--- START ---

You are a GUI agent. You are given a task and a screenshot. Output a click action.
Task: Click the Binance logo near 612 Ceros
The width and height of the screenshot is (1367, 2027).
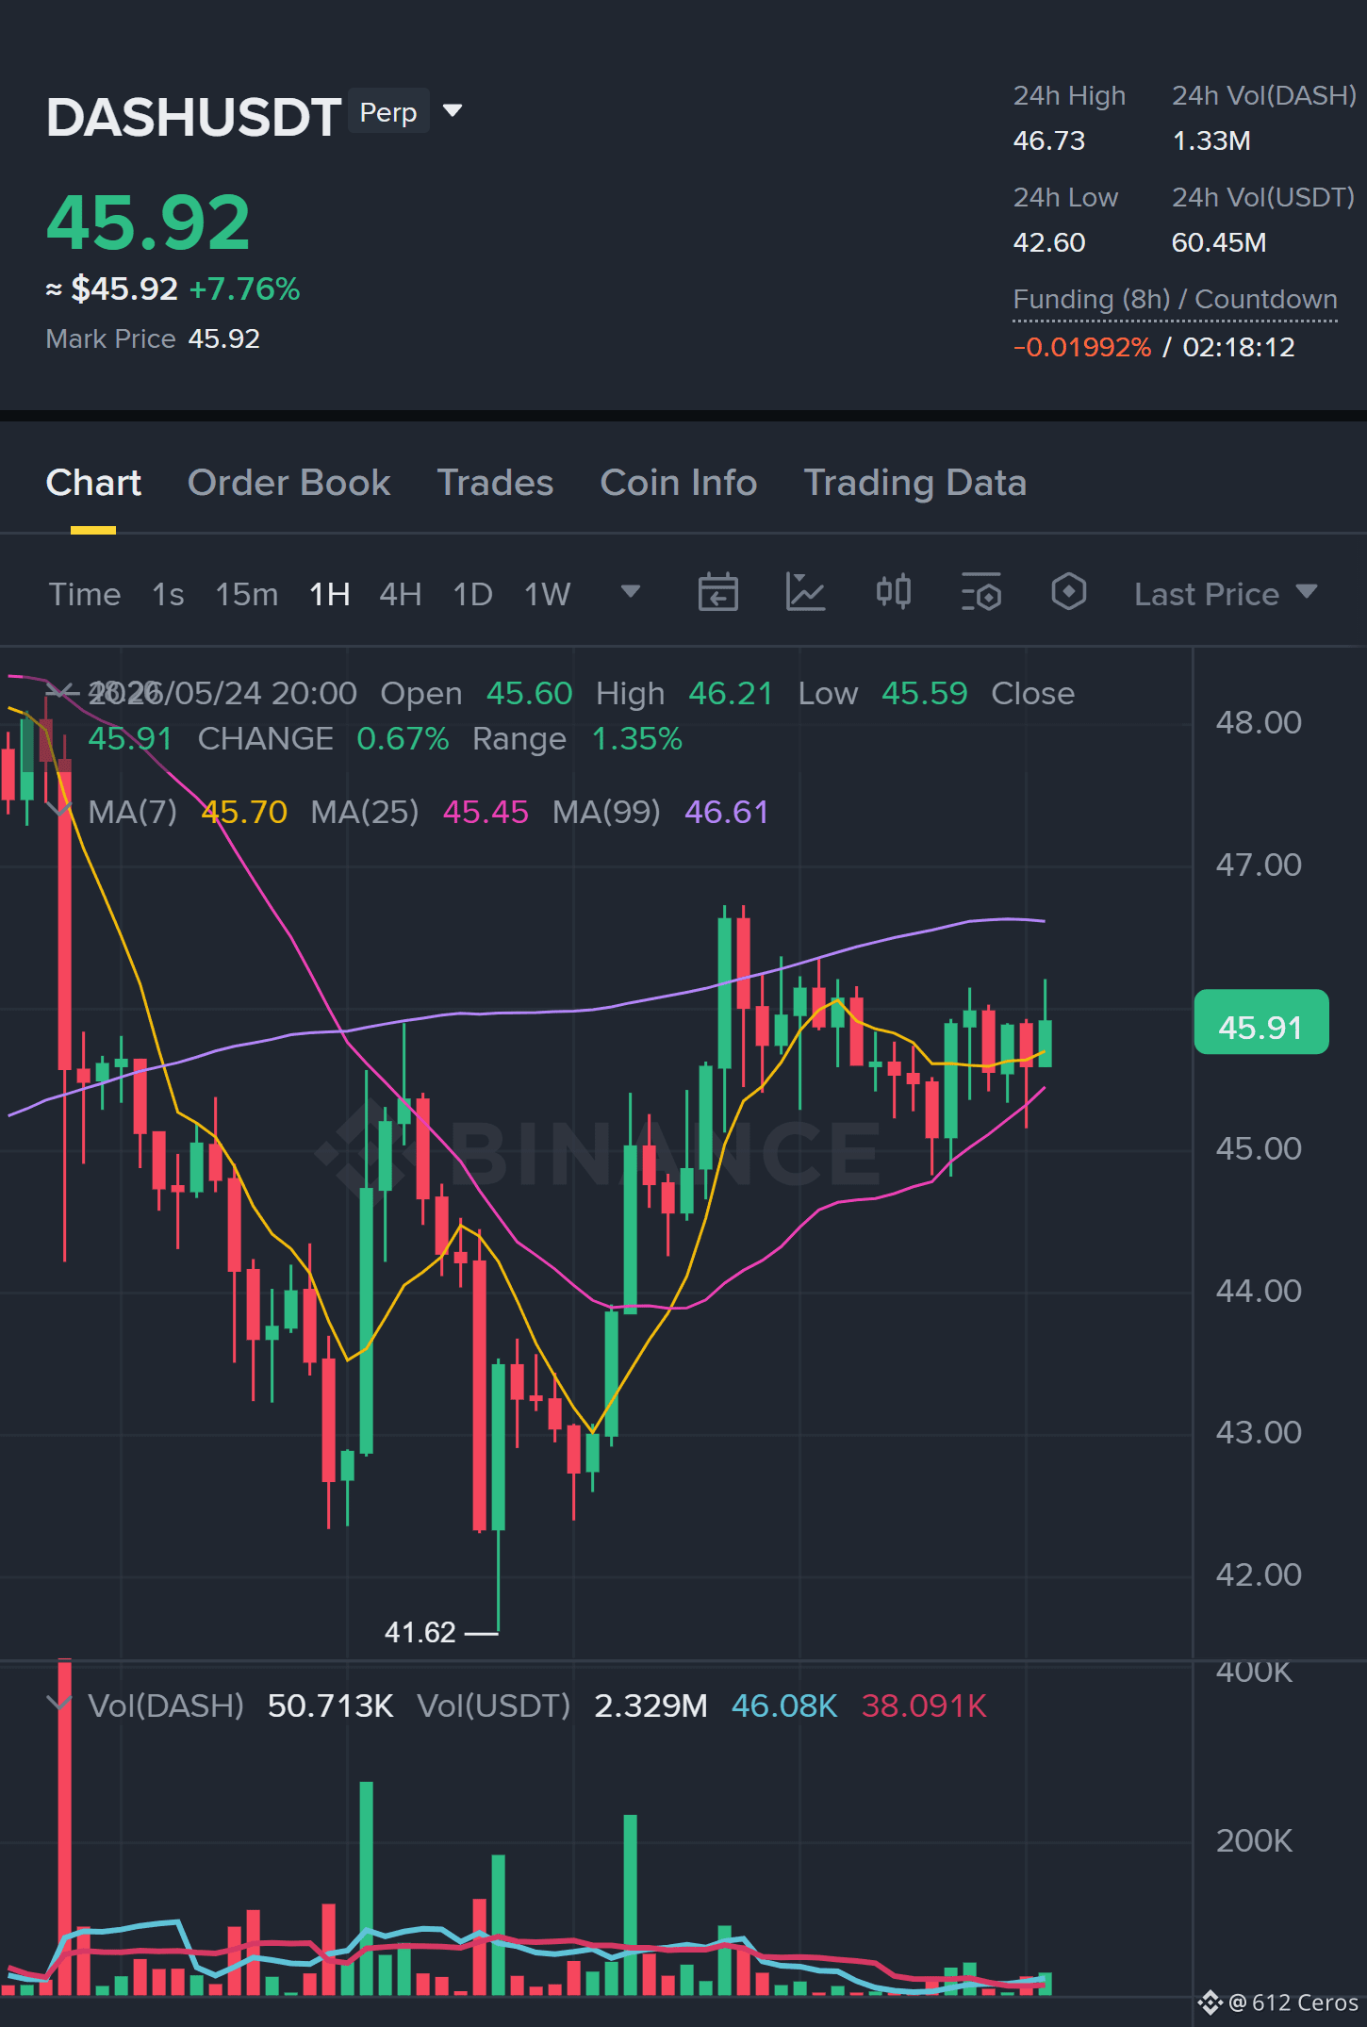coord(1210,2002)
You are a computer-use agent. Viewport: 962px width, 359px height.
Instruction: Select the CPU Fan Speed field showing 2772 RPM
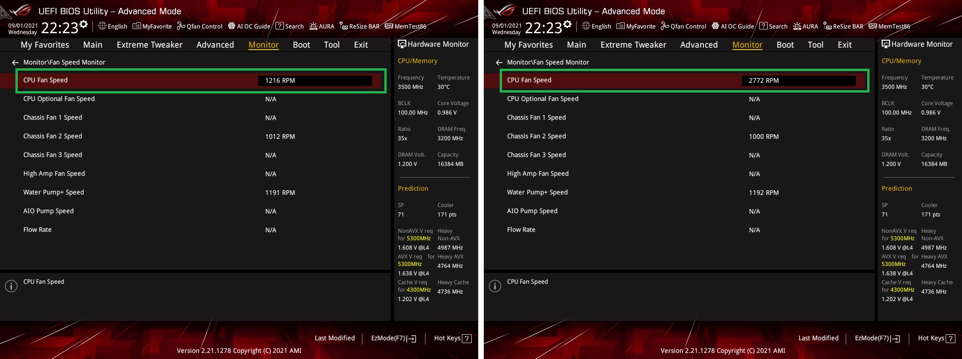click(799, 80)
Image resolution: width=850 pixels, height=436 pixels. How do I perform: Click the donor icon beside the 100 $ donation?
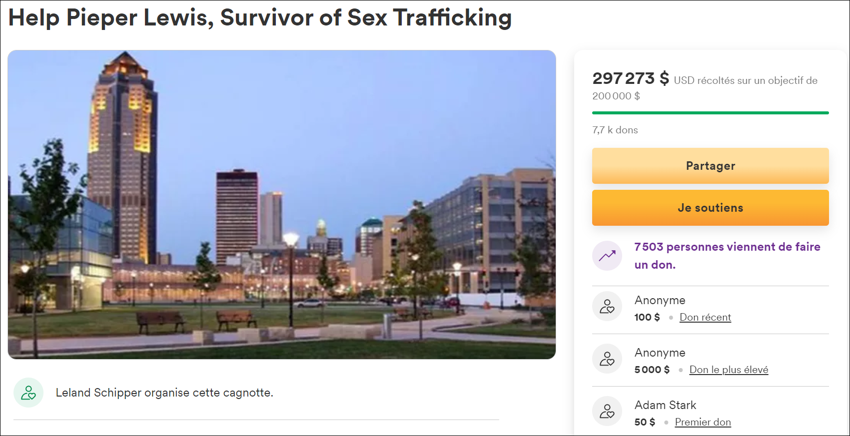point(607,306)

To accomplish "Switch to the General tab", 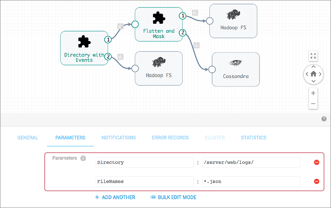I will click(28, 138).
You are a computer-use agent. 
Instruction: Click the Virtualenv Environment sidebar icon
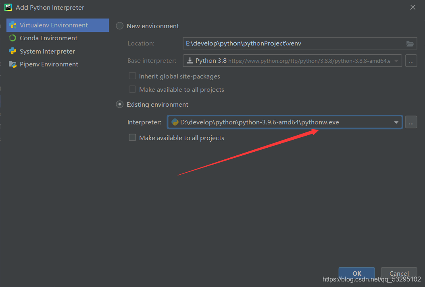[x=13, y=25]
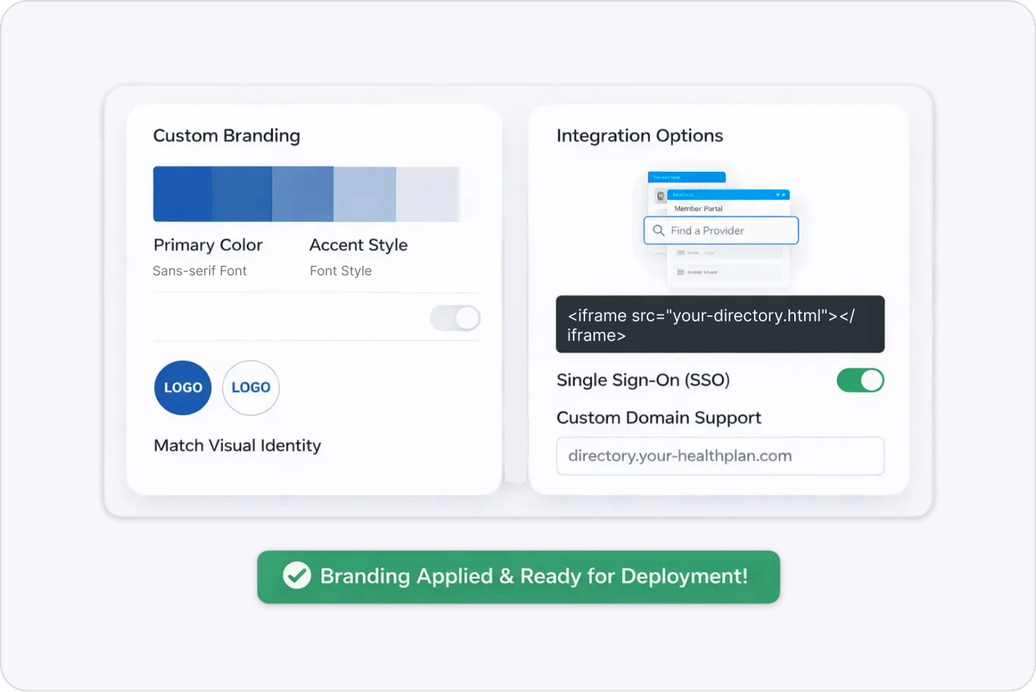
Task: Click the Branding Applied & Ready for Deployment banner
Action: (x=518, y=577)
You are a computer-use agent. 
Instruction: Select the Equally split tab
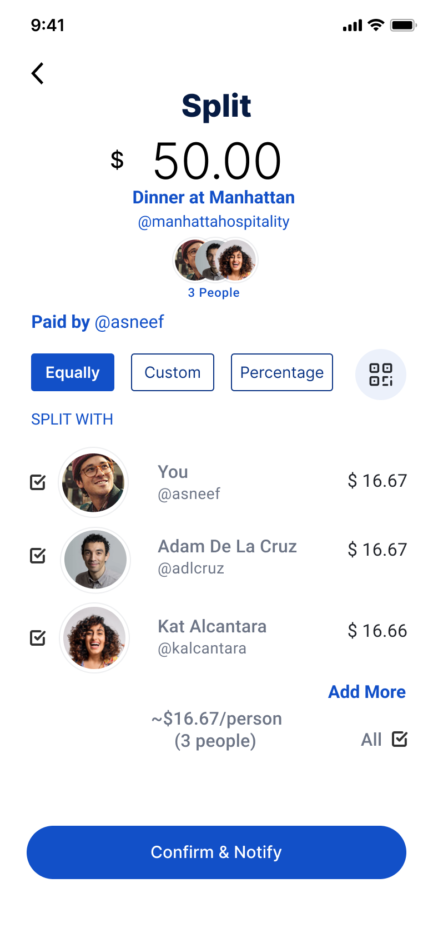coord(73,372)
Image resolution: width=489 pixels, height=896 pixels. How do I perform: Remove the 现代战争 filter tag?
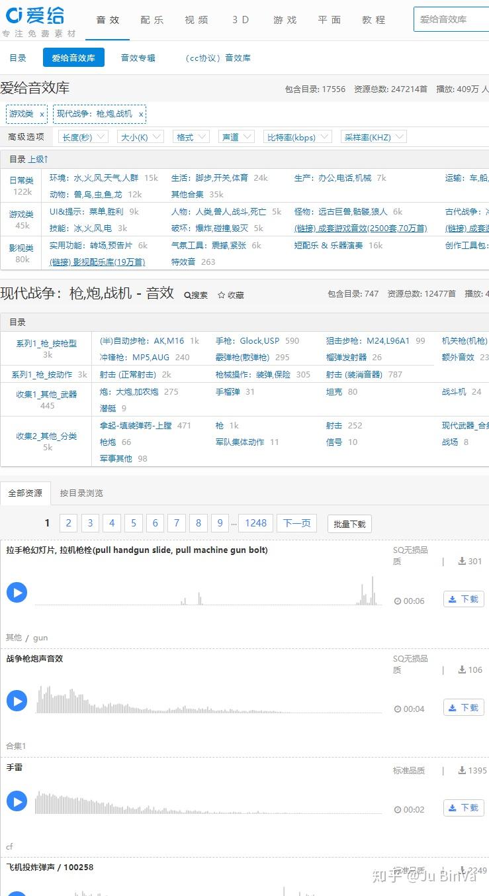141,114
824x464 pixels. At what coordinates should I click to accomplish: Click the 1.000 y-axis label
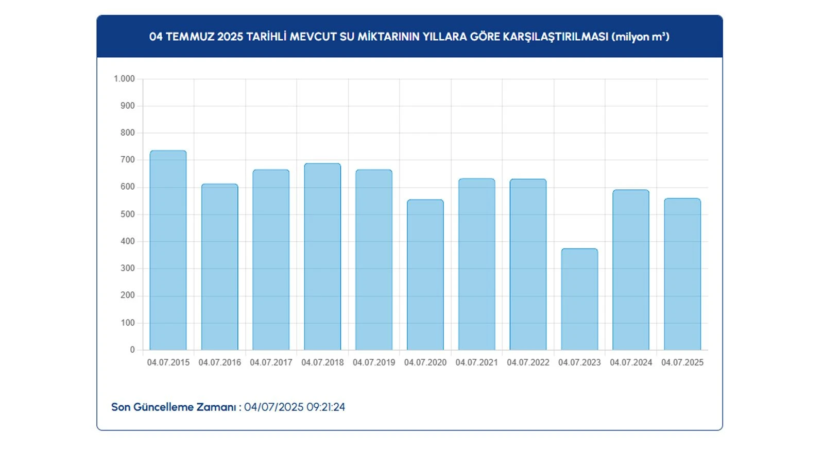pyautogui.click(x=124, y=79)
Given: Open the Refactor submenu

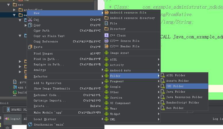Looking at the screenshot, I should (x=40, y=77).
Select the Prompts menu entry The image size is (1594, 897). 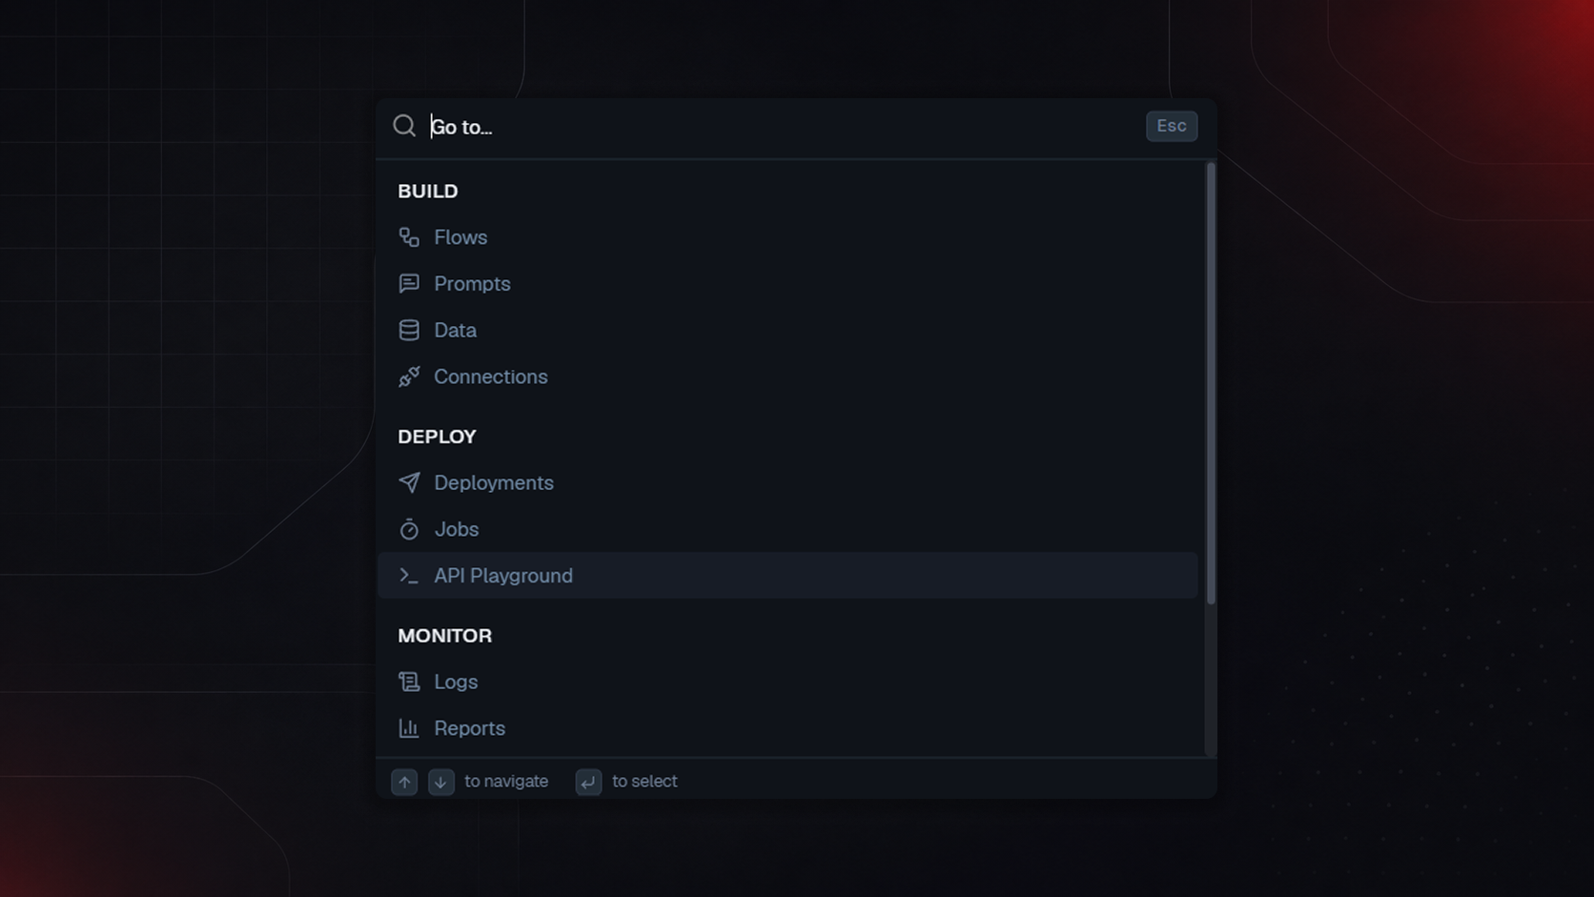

--- END ---

WHAT YOU NEED TO DO. Which lines of the listing above hold the word "agent"? Copy each of them.

RESULT OF THIS TASK.
You are a GUI agent. You are given a task and a screenshot. Output a click action.
You are a computer-use agent. Viewport: 962px width, 359px height.
You are a computer-use agent. 
You are a computer-use agent. 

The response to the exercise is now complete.